Pues bien, hoy ya en mi casa, sola y tras una larga ducha caliente he comenzado a tararear la canción de «Adiós» de La Oreja de Van Gogh (no me gusta nada el grupo, que conste). Esa canción la ponía una y otra vez en el 2004 cuando viví un amor de película (primero romanticona, después de terror y más tarde de serie B). Poco a poco y SIN pensar (¡Qué de cosas interesantes me pasan sin pensar!) me he dado cuenta de que estaba cantando esa canción pensando en mi abuela. Sin saber cómo narices, he hecho la asociación. (Puede ser que todo venga de cuando trabajé en los talleres de prevención de violencia machista. En ellos poníamos las canciones de este grupo como muestra de los mitos de amor romántico y lo nefastos que son para la construcción cultural del amor y demás historias.) Sí. He unido esas palabras melosas con la vivencia de ayer y mágicamente he sentido, lo que para mí es el amor. No ha sido bonito. Esto quiero dejarlo claro. Tampoco ha sido doloroso pero gustoso (como cuentan estas canciones). No. Ha sido …. ha sido… emmmm… Ha sido. No puedo diseccionarlo por más que lo intente. No me he sentido, ni me siento más grande ni iluminada. De hecho os confieso (ya sabéis lo que me gusta confesarme con vosotras) que me siento triste, melancólica. Sí, es una melancolía dulce, como la saudade. Creo que en verdad lo que siento es que la realidad se ha impuesto sobre los mitos amorosos. No siento que daría todo por ella (no sé si lo daría por mí). No me muero sin su presencia (aunque me angustia no estar ahora con ella). No me redime de todos los males… Pero sé que lo que aquí ha saltado por los aires es amor. Alguna dirá «ya, pero ¿qué es el amor?» y yo sólo se responderle: contener su fragilidad entre los pliegues de mi pánico.
Sí, eso es mi amor. No es grandioso ni monumental, pero al menos sé que amo. A mi abuela, no a un caballero andante. Pero si lo pienso bien (que no debería) esta ventana al abismo que se ha abierto, me despeina y me hace más … más… ¿libre? no sé, pero sí más real, menos arrogante. La abuela me acaba de enseñar que el amor viene de serie, por eso no está fuera.
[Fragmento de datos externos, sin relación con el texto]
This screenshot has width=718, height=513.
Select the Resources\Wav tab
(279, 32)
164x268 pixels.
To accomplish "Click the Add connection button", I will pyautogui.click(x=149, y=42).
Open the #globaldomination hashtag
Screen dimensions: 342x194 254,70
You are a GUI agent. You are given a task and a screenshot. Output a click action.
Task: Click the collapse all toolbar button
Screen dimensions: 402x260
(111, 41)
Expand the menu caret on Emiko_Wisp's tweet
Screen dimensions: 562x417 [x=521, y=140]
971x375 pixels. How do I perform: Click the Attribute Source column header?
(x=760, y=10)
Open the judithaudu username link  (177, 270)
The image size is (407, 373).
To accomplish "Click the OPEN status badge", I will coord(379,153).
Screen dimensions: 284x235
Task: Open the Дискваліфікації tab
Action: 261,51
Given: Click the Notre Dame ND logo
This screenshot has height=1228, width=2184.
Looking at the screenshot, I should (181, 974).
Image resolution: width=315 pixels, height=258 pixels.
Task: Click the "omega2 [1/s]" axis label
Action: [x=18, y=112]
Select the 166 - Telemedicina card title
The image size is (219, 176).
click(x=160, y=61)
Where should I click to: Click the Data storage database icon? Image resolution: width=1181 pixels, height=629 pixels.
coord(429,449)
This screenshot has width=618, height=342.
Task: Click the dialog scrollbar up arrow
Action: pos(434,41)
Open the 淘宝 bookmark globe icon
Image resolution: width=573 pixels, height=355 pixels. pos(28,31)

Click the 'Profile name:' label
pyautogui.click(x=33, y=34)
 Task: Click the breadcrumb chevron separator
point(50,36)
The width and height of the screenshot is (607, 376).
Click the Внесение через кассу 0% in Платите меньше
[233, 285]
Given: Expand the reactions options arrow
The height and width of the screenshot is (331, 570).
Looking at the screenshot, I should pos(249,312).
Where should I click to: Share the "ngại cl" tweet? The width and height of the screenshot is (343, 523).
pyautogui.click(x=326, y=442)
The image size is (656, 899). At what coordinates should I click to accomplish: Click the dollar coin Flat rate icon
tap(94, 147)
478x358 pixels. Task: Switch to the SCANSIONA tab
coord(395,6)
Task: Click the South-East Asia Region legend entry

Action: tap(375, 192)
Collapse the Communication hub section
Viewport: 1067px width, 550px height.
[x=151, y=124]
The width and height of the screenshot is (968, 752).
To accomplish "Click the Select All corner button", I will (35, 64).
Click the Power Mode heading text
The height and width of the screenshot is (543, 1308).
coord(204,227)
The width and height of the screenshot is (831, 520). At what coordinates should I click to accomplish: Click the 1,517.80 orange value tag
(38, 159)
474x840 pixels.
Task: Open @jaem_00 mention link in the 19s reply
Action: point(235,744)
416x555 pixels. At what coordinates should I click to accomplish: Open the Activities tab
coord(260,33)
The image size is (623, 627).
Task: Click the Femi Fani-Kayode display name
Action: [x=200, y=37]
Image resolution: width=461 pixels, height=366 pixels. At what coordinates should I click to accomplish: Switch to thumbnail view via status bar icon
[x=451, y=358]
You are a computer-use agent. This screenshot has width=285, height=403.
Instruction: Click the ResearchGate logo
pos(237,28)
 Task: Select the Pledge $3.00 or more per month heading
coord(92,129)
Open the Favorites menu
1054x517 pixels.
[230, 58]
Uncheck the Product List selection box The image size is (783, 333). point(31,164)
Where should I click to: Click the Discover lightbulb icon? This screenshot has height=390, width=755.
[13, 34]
Hay personas y/o momentos que te sacuden y lo activan. Sólo eso. Dentro. Todo el tiempo. Esperando a dejarte llena de nada o vacía de todo. Sin regordetas nubes de algodón o pomposas hadas madrinas. Sólo ku*
*Concepto Zen, que se podría traducir como vacuidad ligada al absoluto. No he encontrado otro término que lo describa mejor.